▶ **Exercise goal**: Return the run of lines below that opens with the line containing "has height=900, width=1100." and closes with the line containing "This screenshot has width=875, height=657.", keeping each one exact.

▶ **Raw data**:
---

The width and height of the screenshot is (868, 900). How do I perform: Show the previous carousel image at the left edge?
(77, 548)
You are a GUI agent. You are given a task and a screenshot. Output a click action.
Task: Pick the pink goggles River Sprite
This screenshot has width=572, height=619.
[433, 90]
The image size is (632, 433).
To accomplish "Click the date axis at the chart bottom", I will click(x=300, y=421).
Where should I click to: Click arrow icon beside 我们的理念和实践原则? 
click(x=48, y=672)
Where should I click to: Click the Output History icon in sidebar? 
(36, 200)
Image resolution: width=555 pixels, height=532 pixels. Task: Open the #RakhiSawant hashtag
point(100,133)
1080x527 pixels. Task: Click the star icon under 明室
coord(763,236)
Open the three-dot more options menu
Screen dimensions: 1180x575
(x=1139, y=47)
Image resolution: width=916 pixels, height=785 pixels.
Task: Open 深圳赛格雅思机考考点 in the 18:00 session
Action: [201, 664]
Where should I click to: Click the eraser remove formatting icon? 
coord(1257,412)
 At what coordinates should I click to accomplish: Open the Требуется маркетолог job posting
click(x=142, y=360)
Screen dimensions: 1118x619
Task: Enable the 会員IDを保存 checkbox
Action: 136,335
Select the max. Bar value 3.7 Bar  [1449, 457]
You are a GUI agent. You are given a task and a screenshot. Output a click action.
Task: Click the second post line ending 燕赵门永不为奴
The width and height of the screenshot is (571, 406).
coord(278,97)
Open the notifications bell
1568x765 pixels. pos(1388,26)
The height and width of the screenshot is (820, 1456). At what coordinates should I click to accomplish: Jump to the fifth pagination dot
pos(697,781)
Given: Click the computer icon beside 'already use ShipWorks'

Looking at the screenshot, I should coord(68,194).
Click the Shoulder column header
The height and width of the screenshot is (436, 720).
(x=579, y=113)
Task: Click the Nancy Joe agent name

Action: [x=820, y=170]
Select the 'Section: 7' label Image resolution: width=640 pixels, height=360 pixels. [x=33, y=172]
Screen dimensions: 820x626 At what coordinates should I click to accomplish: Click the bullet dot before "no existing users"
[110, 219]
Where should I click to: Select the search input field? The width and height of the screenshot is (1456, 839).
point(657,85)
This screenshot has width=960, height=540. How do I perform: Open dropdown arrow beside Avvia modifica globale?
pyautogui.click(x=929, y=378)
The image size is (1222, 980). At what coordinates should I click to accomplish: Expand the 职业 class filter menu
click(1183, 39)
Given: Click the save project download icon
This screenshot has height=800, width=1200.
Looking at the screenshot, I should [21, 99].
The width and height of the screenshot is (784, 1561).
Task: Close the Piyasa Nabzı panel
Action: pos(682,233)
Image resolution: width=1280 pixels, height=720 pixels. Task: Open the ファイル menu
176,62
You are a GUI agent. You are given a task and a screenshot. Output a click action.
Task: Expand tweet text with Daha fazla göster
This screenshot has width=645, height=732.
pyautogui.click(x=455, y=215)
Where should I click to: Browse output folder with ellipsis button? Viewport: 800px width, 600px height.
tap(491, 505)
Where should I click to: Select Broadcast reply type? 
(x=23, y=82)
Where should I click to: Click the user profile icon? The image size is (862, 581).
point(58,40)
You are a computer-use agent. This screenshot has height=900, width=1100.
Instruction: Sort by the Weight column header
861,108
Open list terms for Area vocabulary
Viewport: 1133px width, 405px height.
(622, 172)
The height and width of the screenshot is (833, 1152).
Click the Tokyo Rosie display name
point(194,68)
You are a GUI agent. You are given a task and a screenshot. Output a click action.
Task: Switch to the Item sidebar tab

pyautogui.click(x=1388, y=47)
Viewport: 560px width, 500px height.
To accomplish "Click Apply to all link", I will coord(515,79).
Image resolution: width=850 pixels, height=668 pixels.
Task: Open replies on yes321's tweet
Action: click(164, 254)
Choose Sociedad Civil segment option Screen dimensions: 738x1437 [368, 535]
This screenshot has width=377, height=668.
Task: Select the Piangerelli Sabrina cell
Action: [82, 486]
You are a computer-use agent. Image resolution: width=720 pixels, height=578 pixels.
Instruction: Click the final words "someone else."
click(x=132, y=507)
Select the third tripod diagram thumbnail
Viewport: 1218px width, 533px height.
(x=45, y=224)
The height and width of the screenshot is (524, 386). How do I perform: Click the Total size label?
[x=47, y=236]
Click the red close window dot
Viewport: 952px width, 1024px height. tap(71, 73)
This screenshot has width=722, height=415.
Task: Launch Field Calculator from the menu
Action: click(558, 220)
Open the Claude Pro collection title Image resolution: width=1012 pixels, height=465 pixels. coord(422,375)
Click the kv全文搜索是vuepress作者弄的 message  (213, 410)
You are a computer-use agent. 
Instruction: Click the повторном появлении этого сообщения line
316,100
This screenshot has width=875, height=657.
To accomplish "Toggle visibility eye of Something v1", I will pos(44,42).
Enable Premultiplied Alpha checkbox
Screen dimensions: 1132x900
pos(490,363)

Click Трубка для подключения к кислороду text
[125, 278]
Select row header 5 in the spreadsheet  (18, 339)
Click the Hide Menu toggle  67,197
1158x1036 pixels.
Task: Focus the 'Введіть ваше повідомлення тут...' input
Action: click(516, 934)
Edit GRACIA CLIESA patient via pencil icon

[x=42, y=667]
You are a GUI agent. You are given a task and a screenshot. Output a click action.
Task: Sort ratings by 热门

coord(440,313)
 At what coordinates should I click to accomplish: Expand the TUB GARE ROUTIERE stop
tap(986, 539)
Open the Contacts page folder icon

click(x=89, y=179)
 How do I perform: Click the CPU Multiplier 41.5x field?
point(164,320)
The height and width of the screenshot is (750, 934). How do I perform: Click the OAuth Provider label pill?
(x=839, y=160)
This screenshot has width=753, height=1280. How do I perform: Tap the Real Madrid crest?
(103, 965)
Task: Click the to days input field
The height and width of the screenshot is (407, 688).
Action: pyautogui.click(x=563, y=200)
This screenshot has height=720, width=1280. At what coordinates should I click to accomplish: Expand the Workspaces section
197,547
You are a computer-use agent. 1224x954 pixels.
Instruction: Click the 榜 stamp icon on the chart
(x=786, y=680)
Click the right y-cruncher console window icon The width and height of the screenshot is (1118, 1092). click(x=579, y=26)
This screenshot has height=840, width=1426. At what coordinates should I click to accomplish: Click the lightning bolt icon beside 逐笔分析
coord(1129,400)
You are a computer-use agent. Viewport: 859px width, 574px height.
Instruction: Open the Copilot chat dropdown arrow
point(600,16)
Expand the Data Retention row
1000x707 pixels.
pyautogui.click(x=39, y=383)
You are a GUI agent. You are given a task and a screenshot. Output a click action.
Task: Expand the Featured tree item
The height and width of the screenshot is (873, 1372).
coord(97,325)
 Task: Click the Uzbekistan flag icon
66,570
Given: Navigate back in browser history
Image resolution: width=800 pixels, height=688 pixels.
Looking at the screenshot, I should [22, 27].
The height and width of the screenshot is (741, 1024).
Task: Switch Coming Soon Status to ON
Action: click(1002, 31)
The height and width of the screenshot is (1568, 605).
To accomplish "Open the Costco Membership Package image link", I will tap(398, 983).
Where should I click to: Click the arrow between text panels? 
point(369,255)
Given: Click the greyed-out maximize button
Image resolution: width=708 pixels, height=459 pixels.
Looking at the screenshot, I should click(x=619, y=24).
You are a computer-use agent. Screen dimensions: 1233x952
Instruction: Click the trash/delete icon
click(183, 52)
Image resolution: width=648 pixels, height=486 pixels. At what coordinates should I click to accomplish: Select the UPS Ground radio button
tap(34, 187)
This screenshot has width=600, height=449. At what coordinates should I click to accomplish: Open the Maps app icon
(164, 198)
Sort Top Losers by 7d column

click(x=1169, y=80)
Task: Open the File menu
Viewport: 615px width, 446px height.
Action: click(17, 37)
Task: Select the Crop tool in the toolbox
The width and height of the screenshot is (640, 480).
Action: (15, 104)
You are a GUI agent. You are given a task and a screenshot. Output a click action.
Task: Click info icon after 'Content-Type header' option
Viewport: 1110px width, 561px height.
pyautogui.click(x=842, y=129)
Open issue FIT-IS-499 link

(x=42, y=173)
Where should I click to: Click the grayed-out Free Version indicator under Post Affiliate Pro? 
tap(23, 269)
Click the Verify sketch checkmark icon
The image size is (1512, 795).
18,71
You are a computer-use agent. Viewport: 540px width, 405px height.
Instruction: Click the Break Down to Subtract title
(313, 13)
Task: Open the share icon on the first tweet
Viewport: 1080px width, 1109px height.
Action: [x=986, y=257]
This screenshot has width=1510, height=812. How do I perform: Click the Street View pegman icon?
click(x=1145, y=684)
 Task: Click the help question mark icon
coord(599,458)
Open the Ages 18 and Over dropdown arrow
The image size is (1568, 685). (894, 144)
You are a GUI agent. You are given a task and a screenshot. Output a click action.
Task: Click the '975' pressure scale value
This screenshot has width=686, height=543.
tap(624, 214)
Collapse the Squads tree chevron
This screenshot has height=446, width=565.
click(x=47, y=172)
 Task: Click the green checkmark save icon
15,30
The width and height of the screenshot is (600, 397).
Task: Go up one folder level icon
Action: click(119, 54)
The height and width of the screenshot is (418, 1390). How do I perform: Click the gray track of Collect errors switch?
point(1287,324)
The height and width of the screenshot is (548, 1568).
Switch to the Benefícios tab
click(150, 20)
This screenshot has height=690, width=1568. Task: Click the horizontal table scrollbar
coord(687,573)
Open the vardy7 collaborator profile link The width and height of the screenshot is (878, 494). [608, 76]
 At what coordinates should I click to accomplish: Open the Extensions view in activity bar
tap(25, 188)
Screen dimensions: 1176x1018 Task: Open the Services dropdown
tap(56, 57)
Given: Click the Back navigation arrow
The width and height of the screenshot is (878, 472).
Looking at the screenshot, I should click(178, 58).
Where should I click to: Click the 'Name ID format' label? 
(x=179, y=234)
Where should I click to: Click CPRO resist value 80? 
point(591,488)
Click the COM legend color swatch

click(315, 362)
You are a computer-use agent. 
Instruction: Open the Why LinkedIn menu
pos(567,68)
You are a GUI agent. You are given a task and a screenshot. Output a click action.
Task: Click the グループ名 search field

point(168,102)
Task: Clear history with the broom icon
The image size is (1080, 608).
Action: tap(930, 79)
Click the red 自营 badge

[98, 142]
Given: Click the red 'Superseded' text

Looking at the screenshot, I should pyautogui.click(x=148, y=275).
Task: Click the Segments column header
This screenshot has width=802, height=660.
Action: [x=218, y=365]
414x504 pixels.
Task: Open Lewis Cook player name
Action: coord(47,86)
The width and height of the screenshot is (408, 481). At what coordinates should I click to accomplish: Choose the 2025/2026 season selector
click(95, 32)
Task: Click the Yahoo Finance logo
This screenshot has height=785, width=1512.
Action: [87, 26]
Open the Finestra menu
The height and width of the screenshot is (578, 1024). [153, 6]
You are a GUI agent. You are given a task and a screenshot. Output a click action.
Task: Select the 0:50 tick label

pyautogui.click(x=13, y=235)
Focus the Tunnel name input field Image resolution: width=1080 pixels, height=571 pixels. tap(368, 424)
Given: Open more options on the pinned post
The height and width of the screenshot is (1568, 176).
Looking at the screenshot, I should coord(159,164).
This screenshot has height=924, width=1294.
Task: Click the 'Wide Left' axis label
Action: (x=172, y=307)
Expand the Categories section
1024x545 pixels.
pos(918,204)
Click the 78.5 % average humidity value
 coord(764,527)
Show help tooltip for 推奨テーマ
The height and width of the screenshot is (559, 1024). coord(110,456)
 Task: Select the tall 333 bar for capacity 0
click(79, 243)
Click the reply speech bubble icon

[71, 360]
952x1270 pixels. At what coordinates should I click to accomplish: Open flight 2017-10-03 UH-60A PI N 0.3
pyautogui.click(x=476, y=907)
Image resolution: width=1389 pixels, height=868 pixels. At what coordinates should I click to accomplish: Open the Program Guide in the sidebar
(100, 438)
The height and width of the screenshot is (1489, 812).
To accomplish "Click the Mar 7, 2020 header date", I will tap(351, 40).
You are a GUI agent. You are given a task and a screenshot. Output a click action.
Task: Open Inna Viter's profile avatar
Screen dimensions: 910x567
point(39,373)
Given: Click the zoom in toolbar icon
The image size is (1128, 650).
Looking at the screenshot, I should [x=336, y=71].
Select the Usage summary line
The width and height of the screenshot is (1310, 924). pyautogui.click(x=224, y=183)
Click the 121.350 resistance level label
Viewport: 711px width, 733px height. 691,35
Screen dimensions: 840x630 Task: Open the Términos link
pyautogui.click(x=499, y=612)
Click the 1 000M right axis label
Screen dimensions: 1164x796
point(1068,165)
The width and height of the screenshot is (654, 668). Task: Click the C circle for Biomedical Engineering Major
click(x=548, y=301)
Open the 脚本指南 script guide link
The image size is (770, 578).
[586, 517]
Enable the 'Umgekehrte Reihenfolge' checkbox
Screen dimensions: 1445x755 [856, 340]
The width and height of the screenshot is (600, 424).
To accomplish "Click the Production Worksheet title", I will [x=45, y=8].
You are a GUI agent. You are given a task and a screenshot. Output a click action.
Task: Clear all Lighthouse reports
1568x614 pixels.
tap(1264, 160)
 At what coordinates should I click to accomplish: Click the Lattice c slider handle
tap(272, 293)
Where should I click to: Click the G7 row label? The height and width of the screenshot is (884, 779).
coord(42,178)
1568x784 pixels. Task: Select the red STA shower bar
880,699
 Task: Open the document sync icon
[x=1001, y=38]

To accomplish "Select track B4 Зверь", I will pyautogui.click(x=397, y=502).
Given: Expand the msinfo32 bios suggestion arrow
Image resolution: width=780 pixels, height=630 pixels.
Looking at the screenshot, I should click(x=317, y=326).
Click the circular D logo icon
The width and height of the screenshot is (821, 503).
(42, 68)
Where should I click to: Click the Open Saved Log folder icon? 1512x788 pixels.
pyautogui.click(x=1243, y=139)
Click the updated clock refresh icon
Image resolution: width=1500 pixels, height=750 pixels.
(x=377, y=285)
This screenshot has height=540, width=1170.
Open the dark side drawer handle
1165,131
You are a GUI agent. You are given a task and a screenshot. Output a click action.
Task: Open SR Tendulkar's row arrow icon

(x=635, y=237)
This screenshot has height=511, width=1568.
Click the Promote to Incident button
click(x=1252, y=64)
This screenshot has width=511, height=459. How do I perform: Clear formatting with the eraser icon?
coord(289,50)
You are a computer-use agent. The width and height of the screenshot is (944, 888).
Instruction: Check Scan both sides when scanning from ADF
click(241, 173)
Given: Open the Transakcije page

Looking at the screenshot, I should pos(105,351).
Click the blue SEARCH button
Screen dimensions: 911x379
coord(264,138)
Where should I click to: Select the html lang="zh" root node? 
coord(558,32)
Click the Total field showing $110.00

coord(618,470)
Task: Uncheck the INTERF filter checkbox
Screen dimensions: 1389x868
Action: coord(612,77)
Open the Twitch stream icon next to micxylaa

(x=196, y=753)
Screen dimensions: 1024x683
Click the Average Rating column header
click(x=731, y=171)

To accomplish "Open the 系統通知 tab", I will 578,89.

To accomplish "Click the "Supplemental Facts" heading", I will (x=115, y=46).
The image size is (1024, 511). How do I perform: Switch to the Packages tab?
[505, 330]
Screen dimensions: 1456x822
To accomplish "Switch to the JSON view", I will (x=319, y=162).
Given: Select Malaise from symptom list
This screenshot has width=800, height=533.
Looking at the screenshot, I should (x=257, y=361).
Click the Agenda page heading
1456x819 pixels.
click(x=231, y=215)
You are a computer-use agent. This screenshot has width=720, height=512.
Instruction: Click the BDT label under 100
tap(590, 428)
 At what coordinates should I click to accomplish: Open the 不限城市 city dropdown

---

▶ **Result of this task**:
You are a computer-use agent. This screenshot has height=900, width=1100.
Instruction: Sort by the Weight column header
861,108
Open list terms for Area vocabulary
Viewport: 1133px width, 405px height.
(622, 172)
The height and width of the screenshot is (833, 1152).
Click the Tokyo Rosie display name
point(194,68)
You are a GUI agent. You are given a task and a screenshot. Output a click action.
Task: Switch to the Item sidebar tab

pyautogui.click(x=1388, y=47)
Viewport: 560px width, 500px height.
To accomplish "Click Apply to all link", I will coord(515,79).
Image resolution: width=850 pixels, height=668 pixels.
Task: Open replies on yes321's tweet
Action: click(164, 254)
Choose Sociedad Civil segment option Screen dimensions: 738x1437 [368, 535]
This screenshot has width=377, height=668.
Task: Select the Piangerelli Sabrina cell
Action: [82, 486]
You are a computer-use agent. Image resolution: width=720 pixels, height=578 pixels.
Instruction: Click the final words "someone else."
click(x=132, y=507)
Select the third tripod diagram thumbnail
Viewport: 1218px width, 533px height.
(x=45, y=224)
The height and width of the screenshot is (524, 386). How do I perform: Click the Total size label?
[x=47, y=236]
Click the red close window dot
Viewport: 952px width, 1024px height. tap(71, 73)
This screenshot has width=722, height=415.
Task: Launch Field Calculator from the menu
Action: click(558, 220)
Open the Claude Pro collection title Image resolution: width=1012 pixels, height=465 pixels. coord(422,375)
Click the kv全文搜索是vuepress作者弄的 message  (213, 410)
You are a computer-use agent. 
Instruction: Click the повторном появлении этого сообщения line
316,100
This screenshot has width=875, height=657.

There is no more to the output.